En entrevue, il a corrigé qu'il est plutôt le bénéficiaire d'une fiducie sans droit de regard, où il a placé son portefeuille d'actions à son arrivée en politique, il y a six ans. Parmi les actions se trouvent des parts chez A.B.C. Rive-Nord.
«La fiducie ne participe pas aux affaires de l'entreprise, a expliqué M. Whissell. C'est dans sa constitution. Les gens qui en sont les fiduciaires, les administrateurs, si vous voulez, ne participent pas non plus aux décisions de l'entreprise.
Deux murs coupe-feu
«Ce qui veut dire qu'entre moi [et A.B.C. Rive-Nord], qui me suis détaché de la compagnie, il existe deux murs coupe-feu : une fiducie avec laquelle je n'ai pas de relations, et deux fiduciaires qui n'ont pas de relations non plus avec les entreprises qui opèrent parmi le portefeuille d'actions.»
A.B.C. Rive-Nord se trouve malgré elle mêlée à une controverse pour un contrat de sous-traitance que veut accorder le ministère des Transports. Il a trait à l'entretien hivernal d'une partie de l'autoroute 50, notamment à la hauteur de Lachute, le chef-lieu de la circonscription d'Argenteuil.
La compagnie a présenté la plus basse soumission. Mais le Syndicat de la fonction publique du Québec a déposé une mise en demeure pour bloquer la signature de l'entente parce que les autorités du ministère ne se sont pas pliées à l'exigence de la convention collective, qui précise que les syndiqués doivent être consultés avant de confier des travaux au secteur privé. Le Parti québécois accuse le ministre Whissell de conflit d'intérêts et d'apparence de conflit d'intérêts.

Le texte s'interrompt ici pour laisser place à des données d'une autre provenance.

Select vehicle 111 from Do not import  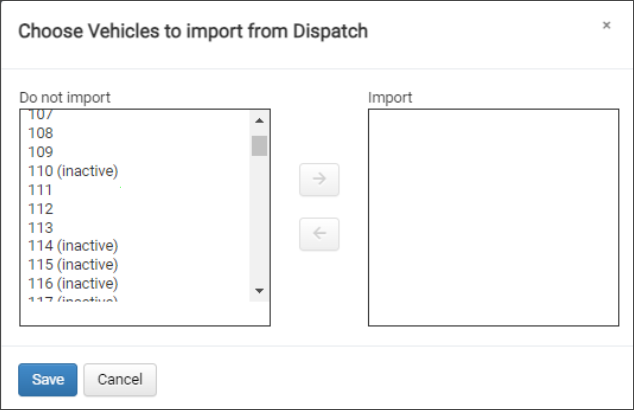coord(41,190)
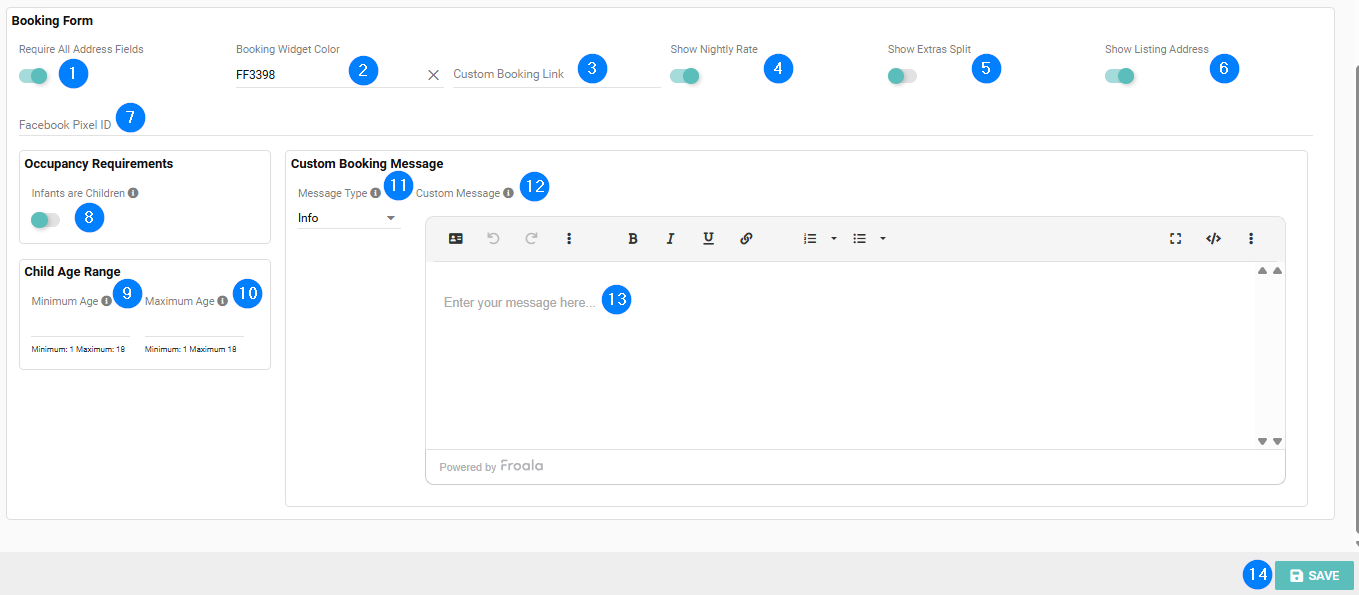
Task: Toggle italic text in the editor toolbar
Action: coord(670,239)
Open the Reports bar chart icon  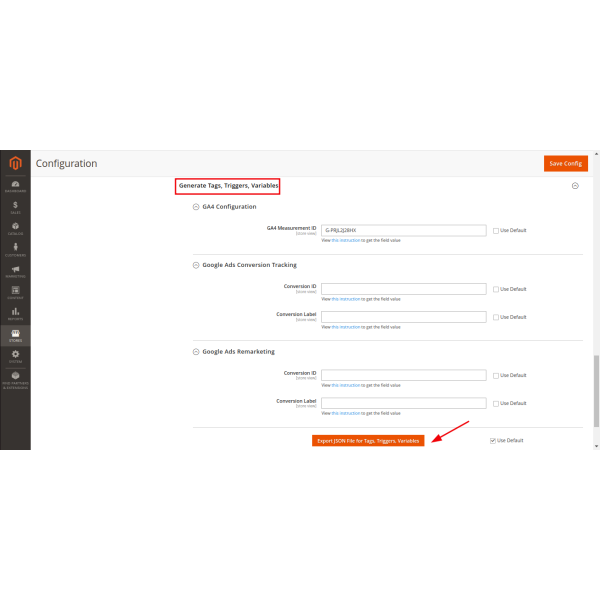(x=15, y=313)
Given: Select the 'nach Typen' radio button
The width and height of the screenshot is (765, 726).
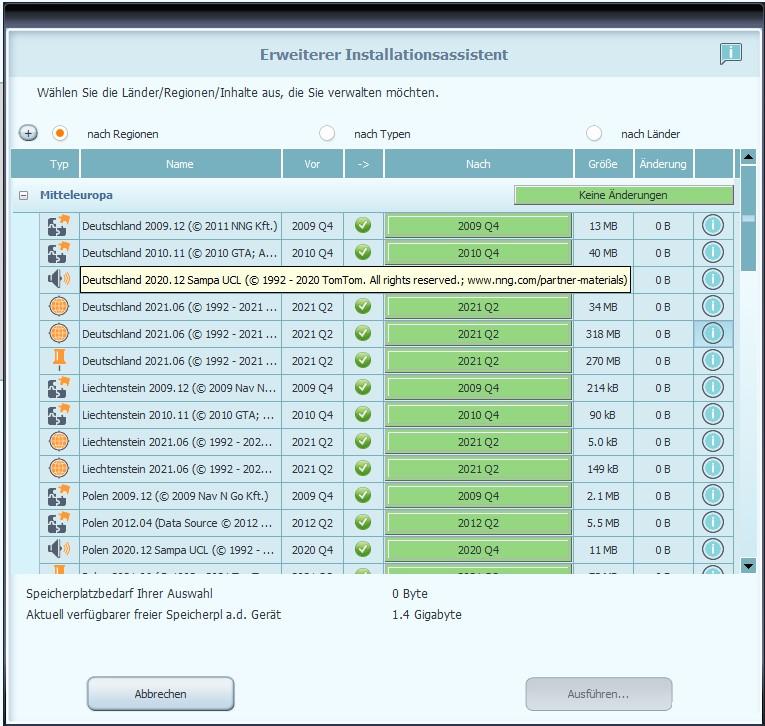Looking at the screenshot, I should pyautogui.click(x=327, y=133).
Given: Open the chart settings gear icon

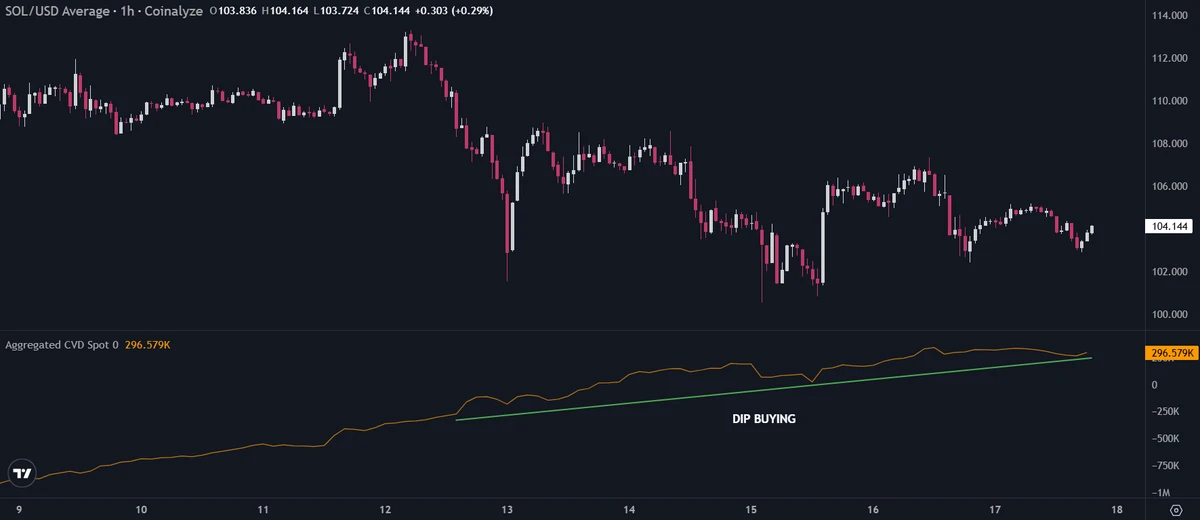Looking at the screenshot, I should tap(1176, 510).
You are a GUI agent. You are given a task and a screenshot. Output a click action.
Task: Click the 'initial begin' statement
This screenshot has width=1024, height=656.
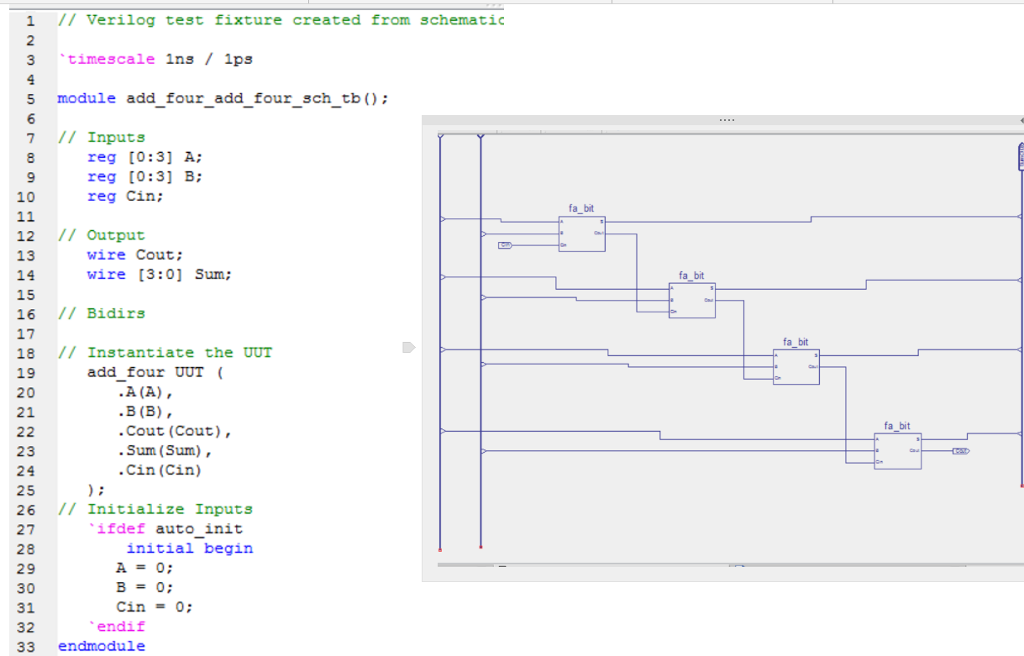click(189, 548)
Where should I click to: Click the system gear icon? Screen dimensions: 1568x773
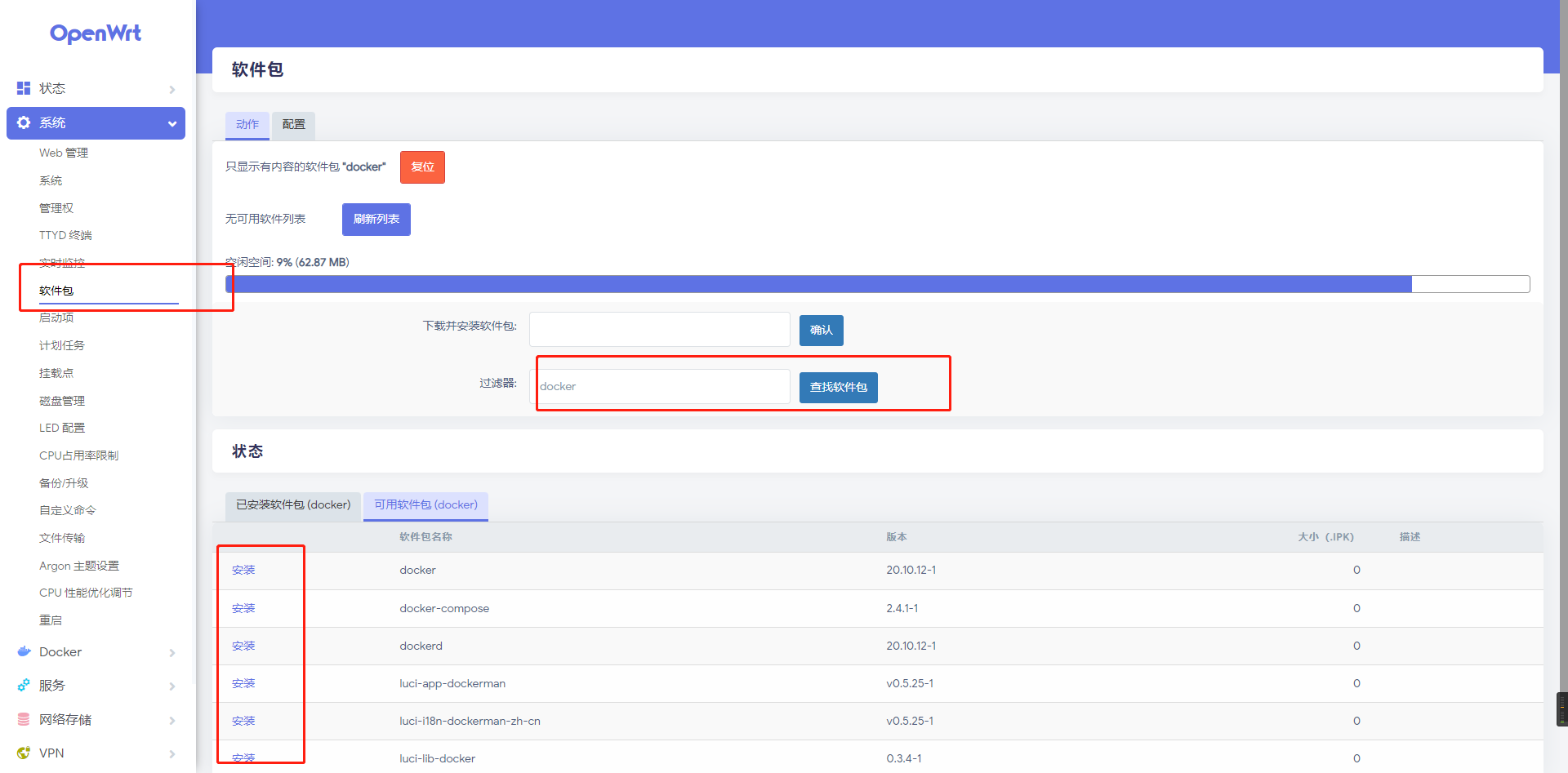coord(24,122)
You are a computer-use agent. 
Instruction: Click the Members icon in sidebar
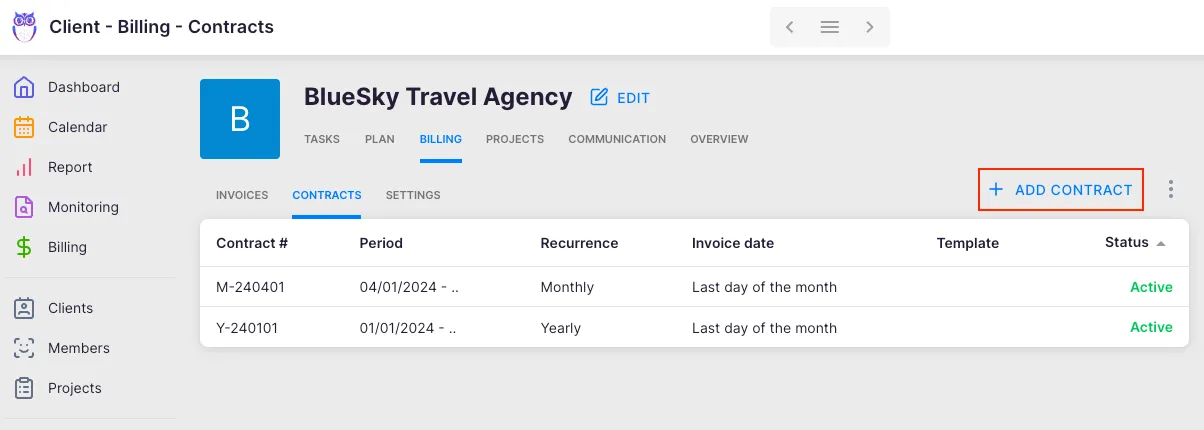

«La grande question dans tout cela, est-ce que par mes fonctions à la fois comme député et comme ministre, je favorise cette entreprise par mon rôle à l'Assemblée nationale et au gouvernement? a fait valoir le politicien. Je peux vous regarder dans les yeux pour dire que je ne profite pas de mon rôle» pour avantager A.B.C. Rive-Nord.
«Est-ce qu'on peut me reprocher d'avoir contribué à la décision des Transports? La réponse est non. Peut-on me reprocher l'appel d'offres public et le fait que l'entreprise est arrivée en première place? La réponse, c'est non. Est-ce que ma présence à l'Assemblée nationale et au Conseil des ministres a» provoqué «ces événements? Non!»
Pourquoi ne pas mettre fin totalement à son association et se consacrer uniquement à son poste de ministre? a demandé Le Soleil à David Whissell. «J'ai mis beaucoup d'énergie à construire ce que j'ai transféré à l'époque. Déjà , j'ai fait un grand sacrifice, j'ai pris la décision de ne plus voir à ces affaires.»
Lien affectif
David Whissell n'a pas caché qu'il existe un lien affectif dans toute cette affaire. Ses grands-parents et son père ont aussi travaillé dans ce secteur de la construction. «J'espère que mes enfants vont poursuivre.»
Il a aussi fait remarquer que la vie politique est faite d'aléas. «Des fois, la fatalité nous rattrape. On peut se réveiller au lendemain d'une élection et on n'est plus député ou ministre. Et c'est la politique qui nous remercie.
«Pourquoi je devrais mettre de côté tout ce que j'ai bâti? Je l'ai mis à distance, pour un temps. Et j'espère y retourner, un jour. [...] Avant la politique, il y a une vie. J'ai mis beaucoup d'énergie [...] pour construire cette entreprise. J'ai fait confiance à des gens pour l'administrer et j'ai tout mis ça dans une entreprise. Pour rien au monde, je ne voudrais mettre cela de côté.»